“So long Branson, it was a blast.”

Those were the words I chose when I first said goodbye in 2015,  when I was an intern facing his last semester as an undergrad at Missouri State University. It was a time when I was looking ahead to the future thinking those would be my last words to the community.

Oh, if 2015 John Robinson could see me now. I’ve often pushed back against the belief that a reporter stands as an objective pillar of the community they reside in. 

Of course, the reporting is objective, but it’s impossible to stay neutral in the place you call home.

Time has flown by since I’ve returned to the Branson-Tri Lakes News in 2017, and it’s been a roller coaster from the day I arrived. My first byline upon my return was announcing the promotion of then Police Chief Stan Dobbins to the position of then interim city administrator. For my final paper, I wrote a story on the assistant city administrator joining the city.

(Editor’s note: Although John’s final day was July 26, some of his work will not appear in print until the July 31 edition.)

I’ve written about the debut of time-traveling roller coasters and proposed developments at Yakov Smirnoff’s theatre. I watched as work stopped on the 76 project and began on an aquarium at the site of the former Grand Palace Theatre.

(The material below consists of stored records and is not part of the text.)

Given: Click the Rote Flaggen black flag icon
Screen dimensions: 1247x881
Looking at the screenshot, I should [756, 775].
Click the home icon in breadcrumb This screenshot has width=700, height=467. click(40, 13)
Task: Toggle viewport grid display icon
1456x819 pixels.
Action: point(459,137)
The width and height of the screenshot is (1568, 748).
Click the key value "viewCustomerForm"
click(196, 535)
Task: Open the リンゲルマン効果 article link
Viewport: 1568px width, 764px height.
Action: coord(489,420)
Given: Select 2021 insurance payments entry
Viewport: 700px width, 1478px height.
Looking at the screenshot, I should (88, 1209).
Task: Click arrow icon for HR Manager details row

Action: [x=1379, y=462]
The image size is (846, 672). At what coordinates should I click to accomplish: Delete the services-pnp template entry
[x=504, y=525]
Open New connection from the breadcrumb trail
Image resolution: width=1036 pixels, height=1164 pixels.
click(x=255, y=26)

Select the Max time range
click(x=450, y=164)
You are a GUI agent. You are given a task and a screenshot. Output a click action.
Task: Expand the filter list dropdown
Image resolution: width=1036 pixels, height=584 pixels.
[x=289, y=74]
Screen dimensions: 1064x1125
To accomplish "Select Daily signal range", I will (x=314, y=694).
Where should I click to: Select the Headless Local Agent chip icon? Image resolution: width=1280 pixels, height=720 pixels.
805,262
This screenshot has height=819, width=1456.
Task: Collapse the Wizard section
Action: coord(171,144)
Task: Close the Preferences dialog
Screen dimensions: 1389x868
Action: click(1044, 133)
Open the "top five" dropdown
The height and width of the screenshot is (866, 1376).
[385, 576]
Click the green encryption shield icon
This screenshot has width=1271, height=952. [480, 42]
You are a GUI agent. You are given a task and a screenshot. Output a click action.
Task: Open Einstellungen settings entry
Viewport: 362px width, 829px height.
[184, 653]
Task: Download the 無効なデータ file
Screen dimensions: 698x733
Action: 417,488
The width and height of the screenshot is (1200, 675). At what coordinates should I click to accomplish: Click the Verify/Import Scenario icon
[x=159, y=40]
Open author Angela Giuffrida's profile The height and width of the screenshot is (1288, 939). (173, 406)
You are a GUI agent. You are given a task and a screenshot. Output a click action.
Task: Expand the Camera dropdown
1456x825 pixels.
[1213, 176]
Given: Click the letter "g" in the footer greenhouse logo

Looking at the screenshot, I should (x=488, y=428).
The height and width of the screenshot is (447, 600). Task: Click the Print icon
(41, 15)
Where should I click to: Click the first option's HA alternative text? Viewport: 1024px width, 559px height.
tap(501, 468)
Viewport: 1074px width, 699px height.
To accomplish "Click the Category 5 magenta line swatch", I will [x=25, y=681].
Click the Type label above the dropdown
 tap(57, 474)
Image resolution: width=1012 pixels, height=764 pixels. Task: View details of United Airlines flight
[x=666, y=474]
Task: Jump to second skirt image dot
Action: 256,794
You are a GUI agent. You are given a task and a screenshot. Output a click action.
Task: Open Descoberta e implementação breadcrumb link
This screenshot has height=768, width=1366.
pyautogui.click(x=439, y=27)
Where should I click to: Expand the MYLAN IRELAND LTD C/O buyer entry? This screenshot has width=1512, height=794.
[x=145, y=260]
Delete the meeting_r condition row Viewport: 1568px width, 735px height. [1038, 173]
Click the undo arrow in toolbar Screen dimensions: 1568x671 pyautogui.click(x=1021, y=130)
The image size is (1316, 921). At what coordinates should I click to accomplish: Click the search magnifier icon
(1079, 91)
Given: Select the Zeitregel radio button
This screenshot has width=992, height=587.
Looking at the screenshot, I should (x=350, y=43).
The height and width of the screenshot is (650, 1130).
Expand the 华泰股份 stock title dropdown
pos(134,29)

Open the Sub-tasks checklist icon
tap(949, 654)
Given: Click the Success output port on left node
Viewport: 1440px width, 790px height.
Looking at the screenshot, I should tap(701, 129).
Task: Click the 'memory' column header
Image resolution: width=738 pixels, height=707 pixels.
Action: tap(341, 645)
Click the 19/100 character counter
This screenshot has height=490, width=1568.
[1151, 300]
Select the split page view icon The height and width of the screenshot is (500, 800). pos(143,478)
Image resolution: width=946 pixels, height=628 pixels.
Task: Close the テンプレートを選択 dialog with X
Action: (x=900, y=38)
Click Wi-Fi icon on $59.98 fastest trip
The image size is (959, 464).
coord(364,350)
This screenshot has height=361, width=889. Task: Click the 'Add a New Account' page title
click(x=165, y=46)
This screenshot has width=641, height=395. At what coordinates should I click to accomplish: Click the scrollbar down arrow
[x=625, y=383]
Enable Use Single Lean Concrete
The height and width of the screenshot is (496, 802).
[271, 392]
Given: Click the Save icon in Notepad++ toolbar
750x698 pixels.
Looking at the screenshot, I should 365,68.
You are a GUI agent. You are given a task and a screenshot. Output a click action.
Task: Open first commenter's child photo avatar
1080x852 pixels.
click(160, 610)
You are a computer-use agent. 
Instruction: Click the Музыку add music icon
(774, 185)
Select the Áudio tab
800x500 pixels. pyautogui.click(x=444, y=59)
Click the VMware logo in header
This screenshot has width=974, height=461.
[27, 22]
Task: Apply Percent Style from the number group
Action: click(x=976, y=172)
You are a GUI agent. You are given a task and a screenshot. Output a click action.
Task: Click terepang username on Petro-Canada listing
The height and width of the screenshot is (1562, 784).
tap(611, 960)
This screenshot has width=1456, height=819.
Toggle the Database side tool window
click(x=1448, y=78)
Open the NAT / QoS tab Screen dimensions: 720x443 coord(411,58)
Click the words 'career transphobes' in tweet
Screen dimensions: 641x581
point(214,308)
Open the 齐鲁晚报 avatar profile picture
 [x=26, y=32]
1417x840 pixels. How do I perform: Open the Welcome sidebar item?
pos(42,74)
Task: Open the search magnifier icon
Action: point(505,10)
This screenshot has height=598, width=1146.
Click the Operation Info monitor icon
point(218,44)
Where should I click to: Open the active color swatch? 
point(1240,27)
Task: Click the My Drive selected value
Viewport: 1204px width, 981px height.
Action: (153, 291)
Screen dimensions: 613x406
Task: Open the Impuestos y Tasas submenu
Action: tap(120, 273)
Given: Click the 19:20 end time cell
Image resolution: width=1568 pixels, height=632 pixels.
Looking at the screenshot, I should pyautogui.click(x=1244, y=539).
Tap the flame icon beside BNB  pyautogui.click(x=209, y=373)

I’ve made lifelong friends at places like Comic Force and seen the meetings of those who connected through loss and war.

Like so many others in this community, I remember where I was the night of July 19, 2018 as the duck boat sank on Table Rock Lake and 17 people died. I also saw how the community responded, and the love and support thrown behind the survivors.

The Tri-Lakes area has been my home now for most of my adult life, and I’m sad to leave it behind once again, but I leave knowing the paper is in excellent hands. Cliff Sain, Tim Church, Natalee Long, Joshua Clark and Jim Connell are working their butts off to report on this community. The same goes for the wonderful folks working the front desk, in advertising and the unsung heroes in the back of the building who print and deliver the words I’m typing now.

Without them, this paper wouldn’t be what it is today. 

If you’re still curious about what’s going on in your community though, I encourage you to get out there and see for yourself.

The Branson Board of Aldermen hold meetings each month, on the second and fourth Tuesdays at 6 p.m. Meetings are open to the public and give the opportunity for residents to speak their mind, regardless of whether the item in question is on the agenda or not. If you can’t go in person, the meetings are streamed online and the audio is available the next day. 

The access to the discussions shaping your community are right there, and the people at this paper will get it to you.

In 2015, the Branson Tri-Lakes News was my last stop before graduation, my final test before “real life” began. Now, it’s the last chapter in my life story before I return to Missouri State University to pursue a masters degree.

So I’ll leave you with this Branson: So long, it’s been a blast and I know we’ll meet again some sunny day.